Unilamellar vesicle formation and encapsulation by microfluidic jetting

Abstract

Compartmentalization of biomolecules within lipid membranes is a fundamental requirement of living systems and an essential feature of many pharmaceutical therapies. However, applications of membrane-enclosed solutions of proteins, DNA, and other biologically active compounds have been limited by the difficulty of forming unilamellar vesicles with controlled contents in a repeatable manner. Here, we demonstrate a method for simultaneously creating and loading giant unilamellar vesicles (GUVs) using a pulsed microfluidic jet. Akin to blowing a bubble, the microfluidic jet deforms a planar lipid bilayer into a vesicle that is filled with solution from the jet and separates from the planar bilayer. In contrast with existing techniques, our method rapidly generates multiple monodisperse, unilamellar vesicles containing solutions of unrestricted composition and molecular weight. Using the microfluidic jetting technique, we demonstrate repeatable encapsulation of 500-nm particles into GUVs and show that functional pore proteins can be incorporated into the vesicle membrane to mediate transport. The ability of microfluidic jetting to controllably encapsulate solutions inside of GUVs creates new opportunities for the study and use of compartmentalized biomolecular systems in science, industry, and medicine.

Fig. 1.

Formation of GUVs by microfluidic jetting. (a) Schematic of the piezoelectric-driven microfluidic jetting device assembled with the planar lipid bilayer chamber. (b) Close-up schematic of the vesicle-formation process, highlighting the interaction of a vortex ring structure with the planar lipid bilayer. (c) Independent, monodisperse, GUVs resulting from pulsed microfluidic jetting. (Scale bar: 100 μm.) (d) Consistency of vesicle diameter over seven separate trials including a total of 46 GUVs.
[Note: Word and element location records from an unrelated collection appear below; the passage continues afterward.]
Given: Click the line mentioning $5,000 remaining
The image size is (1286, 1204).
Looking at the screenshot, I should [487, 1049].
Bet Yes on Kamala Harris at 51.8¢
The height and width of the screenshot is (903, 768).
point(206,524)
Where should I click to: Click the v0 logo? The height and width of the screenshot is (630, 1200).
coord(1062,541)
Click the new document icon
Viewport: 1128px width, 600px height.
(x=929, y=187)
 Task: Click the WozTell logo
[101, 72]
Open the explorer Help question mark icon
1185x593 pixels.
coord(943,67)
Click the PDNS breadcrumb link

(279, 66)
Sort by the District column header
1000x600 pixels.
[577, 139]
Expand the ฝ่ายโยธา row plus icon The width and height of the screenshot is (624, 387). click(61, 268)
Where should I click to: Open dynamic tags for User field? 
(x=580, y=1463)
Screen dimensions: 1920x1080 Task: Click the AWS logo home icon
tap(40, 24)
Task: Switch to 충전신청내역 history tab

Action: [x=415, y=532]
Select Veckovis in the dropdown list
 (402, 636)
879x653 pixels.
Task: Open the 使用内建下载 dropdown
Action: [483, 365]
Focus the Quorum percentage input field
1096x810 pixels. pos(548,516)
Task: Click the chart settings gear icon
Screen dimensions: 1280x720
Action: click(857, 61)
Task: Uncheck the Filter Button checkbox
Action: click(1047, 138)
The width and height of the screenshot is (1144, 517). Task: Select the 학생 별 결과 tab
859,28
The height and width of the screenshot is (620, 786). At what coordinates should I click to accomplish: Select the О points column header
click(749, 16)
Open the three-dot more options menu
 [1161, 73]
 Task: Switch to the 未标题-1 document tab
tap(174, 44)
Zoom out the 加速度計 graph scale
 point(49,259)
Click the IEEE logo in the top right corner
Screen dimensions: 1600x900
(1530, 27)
Error bars represent the first standard deviation.

Fig. 2.

Vesicle-formation process. Individual frames taken from a high-speed movie (7,500 fps) of vesicle formation (t1–t8 correspond to 667 μs, 800 μs, 1,067 μs, 1,467 μs, 2,000 μs, 2,267 μs, 3,200 μs, 4,667 μs after the start of actuator expansion). Bright-field contrast is created by jetting a 200 mM sucrose solution into a surrounding solution of 200 mM glucose. (Scale bar: 100 μm.)

Fig. 3.

Kinematics of vortex ring–membrane collision. Decay of vortex ring velocity and membrane protrusion velocity in time. Power law curve fits were applied beginning at the time of maximum velocity. For the vortex (red circles), V = 0.59t^−1.26 (R² = 0.98). For the protrusion (blue squares), V = 0.26t^−2.00 (R² = 0.93). (Inset) Bright-field image of a vortex ring created in the absence of the planar bilayer using an actuator expansion rate equivalent to that used to form GUVs. (Scale bar: 50 μm.)

Fig. 4.

Characterization of GUVs formed by microfluidic jetting. (a) Membrane labeling and volume exclusion for the same GUV. (Scale bars: 50 μm.) (a Left) Phase contrast image of the GUV. (a Center) Labeling of the GUV membrane using BODIPY dye. (a Right) Wide-field fluorescence image documenting exclusion of sulforhodamine B dye by the GUV. (b) Encapsulation of polystyrene beads into GUVs with the microfluidic jet. (b Left) Bright-field image of four GUVs created from a single planar bilayer. (b Right) Encapsulation of fluorescent beads (500 nm diameter, FITC) in GUVs.

Fig. 5.

Protein pore-mediated transport of solutes across vesicle boundaries. (a) Schematic diagram. (b) Experimental results showing that a GUV initially excluding FITC dye increases in fluorescence relative to the fluorescence of the external solution after addition of α-hemolysin. α-Hemolysin is added to 2.5 μg/ml at time 0, and the vesicle is tracked for 104 min, at which point relative fluorescence has reached 76%.